Für Bilder siehe: Foto-Galerie/Beit Sefer Ilanot

Jonas Lähnemann, 19 Jahre, ist seit März 2001 ASF-Freiwilliger in Jerusalem. Dort ist er in einer Schule für körperlich Behinderte sowie in der Offenen Altenarbeit tätig.

Seit einem halben Jahr arbeite ich im "Beit Sefer Ilanot", einer Schule für körperlich behinderte Jugendliche in Jerusalem. Anfangs stellte die Sprachbarriere eine große Schwierigkeit dar, was sich mit den zunehmenden Hebräischkenntnissen inzwischen deutlich gebessert hat. Fortschritte in der Sprache brachten mir vor allem die Ausflüge und Sommerlager der Schule. Gleichzeitig festigten diese die Beziehung zu den Schülern und die Kontakte zu Mitarbeitern und israelischen Jugendlichen.
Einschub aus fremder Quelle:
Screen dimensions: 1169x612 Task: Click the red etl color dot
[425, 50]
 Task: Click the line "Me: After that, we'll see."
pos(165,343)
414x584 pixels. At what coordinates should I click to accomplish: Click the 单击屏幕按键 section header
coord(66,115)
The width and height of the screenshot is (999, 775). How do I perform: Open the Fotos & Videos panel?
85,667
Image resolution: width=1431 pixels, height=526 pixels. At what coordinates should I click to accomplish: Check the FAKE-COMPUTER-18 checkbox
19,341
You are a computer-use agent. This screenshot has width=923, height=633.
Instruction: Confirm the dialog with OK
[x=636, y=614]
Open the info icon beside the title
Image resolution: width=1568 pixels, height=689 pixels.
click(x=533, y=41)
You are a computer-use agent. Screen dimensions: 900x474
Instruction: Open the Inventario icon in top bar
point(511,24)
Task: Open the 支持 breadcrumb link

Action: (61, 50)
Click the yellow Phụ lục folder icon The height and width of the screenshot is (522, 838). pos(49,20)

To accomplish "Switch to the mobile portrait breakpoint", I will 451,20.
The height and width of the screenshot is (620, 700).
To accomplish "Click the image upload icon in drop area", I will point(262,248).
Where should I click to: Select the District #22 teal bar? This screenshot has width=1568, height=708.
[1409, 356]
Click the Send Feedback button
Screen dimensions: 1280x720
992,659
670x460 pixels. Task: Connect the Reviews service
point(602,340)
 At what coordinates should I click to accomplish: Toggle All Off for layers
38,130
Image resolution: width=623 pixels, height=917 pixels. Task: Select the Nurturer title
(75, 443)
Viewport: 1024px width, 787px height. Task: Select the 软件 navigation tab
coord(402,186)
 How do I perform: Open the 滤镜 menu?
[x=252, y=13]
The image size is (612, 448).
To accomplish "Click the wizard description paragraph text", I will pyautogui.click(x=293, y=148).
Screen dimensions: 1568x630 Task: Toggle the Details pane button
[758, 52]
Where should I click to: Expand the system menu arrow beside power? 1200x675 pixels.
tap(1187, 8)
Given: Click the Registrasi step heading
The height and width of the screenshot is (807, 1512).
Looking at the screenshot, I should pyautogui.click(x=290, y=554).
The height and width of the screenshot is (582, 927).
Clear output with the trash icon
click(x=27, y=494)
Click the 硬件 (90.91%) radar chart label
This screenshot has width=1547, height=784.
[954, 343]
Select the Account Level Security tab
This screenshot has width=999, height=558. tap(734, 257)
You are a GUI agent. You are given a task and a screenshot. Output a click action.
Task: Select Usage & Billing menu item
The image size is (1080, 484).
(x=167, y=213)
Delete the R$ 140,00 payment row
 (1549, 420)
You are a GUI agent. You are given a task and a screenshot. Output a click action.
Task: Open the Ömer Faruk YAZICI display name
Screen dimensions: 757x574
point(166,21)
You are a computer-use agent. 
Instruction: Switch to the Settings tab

Der erste solche Ausflug war eine zweitägige Fahrt mit den älteren Schülern nach Galilea. Auf dieser Fahrt habe ich das hebräische Wort für Kühlschrank gelernt, als Scharon, einer der wenigen Schüler, die mit einem Laufgestell gehen können und nicht im Rollstuhl sitzen, mir nach vielen Versuchen klargemacht hatte, dass ich sein Bier in diesen stellen sollte. Durch seine Bitte, ihm zu helfen, lernte ich auch bald ein Pelephon (Handy) auf Hebräisch zu bedienen.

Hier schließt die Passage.